_TASK DIRECTIONS_
Nothing but the records, repeated exactly, should form the response.

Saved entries
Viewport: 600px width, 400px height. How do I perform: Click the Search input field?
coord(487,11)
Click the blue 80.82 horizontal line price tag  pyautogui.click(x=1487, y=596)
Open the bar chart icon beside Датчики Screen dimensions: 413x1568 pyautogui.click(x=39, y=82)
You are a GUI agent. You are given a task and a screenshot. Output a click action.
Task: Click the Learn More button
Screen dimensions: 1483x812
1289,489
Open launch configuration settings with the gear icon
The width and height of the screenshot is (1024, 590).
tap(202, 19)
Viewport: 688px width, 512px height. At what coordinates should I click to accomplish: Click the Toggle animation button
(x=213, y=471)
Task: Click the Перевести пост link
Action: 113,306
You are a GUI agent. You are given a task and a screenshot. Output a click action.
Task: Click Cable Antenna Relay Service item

_SOLUTION_
Viewport: 600px width, 400px height. How do I perform: Click the Search input field?
coord(487,11)
Click the blue 80.82 horizontal line price tag  pyautogui.click(x=1487, y=596)
Open the bar chart icon beside Датчики Screen dimensions: 413x1568 pyautogui.click(x=39, y=82)
You are a GUI agent. You are given a task and a screenshot. Output a click action.
Task: Click the Learn More button
Screen dimensions: 1483x812
1289,489
Open launch configuration settings with the gear icon
The width and height of the screenshot is (1024, 590).
tap(202, 19)
Viewport: 688px width, 512px height. At what coordinates should I click to accomplish: Click the Toggle animation button
(x=213, y=471)
Task: Click the Перевести пост link
Action: 113,306
You are a GUI agent. You are given a task and a screenshot. Output a click action.
Task: Click Cable Antenna Relay Service item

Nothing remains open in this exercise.